- Shares in Standard Chartered tumbled as much as 20 per cent in morning trading
- The merchant bank was accused of hiding $250bn of transactions with the Iranian government
- The New York State financial regulator claimed the bank had concealed about 60,000 transactions
- StanChart's shares dived on fears that the bank could lose its clearing licence for US dollars
Shares in Standard Chartered tumbled as much as 20 per cent in morning trading after the New York State financial regulator accused the UK merchant bank of hiding $250bn of transactions with the Iranian government.
The New York state Department of Financial Service claimed on Monday that the bank had concealed about 60,000 transactions with Iranian clients from US regulators, violating sanctions against the Iranian government, and labelled the UK bank a "rogue institution".

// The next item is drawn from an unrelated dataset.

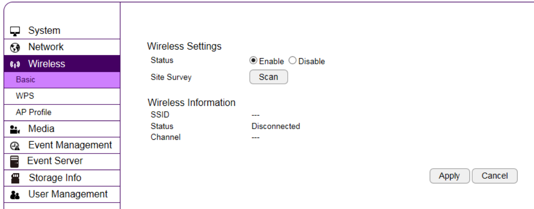This screenshot has width=534, height=209.
Task: Click the Network globe icon
Action: point(15,47)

StanChart's shares dived on fears that the bank could lose its clearing licence for US dollars, which could wipe 30-40 per cent off the group's earnings, according to analysts at Sanford C Bernstein.
"If you lose your US dollar clearing permission, you cannot be a wholesale bank in Asia. If you lose that licence, you cannot be a trade bank," said Chirantan Barua, an analyst at Sanford C Bernstein.
Other analysts thought it unlikely that StanChart would be stripped of its clearing licence. "It's difficult to think that the bank could lose its licence, but you can't rule it out," said Chintan Joshi, at Nomura, which downgraded the bank from "buy" to "neutral" on Monday night.
StanChart, led by chief executive Peter Sands, issued a trenchant rebuttal to the US regulator, claiming that the DFS did not present "a full and accurate picture of the facts".
The statement said: "As we have disclosed to the authorities, well over 99.9 per cent of the transactions relating to Iran complied with the U-turn regulations [which enable non-US countries to trade with Iran using dollars]. The total value of transactions which did not follow the U-turn was under $14m."
The drop in its London share price accelerated losses on Standard Chartered's dual listing in Hong Kong, with the group's fall more than doubling after the London open.
A spokesman for the Hong Kong Monetary Authority, the Chinese territory's banking regulator, said it was "reviewing the order concerning the Standard Chartered Bank issued by the New York State Department of Financial Services, to see if there are issues that have relevant implications for Hong Kong".
The Financial Services Authority in London could not be reached for comment.
Shares in the group were down 16 per cent at £12.31 just before 9am.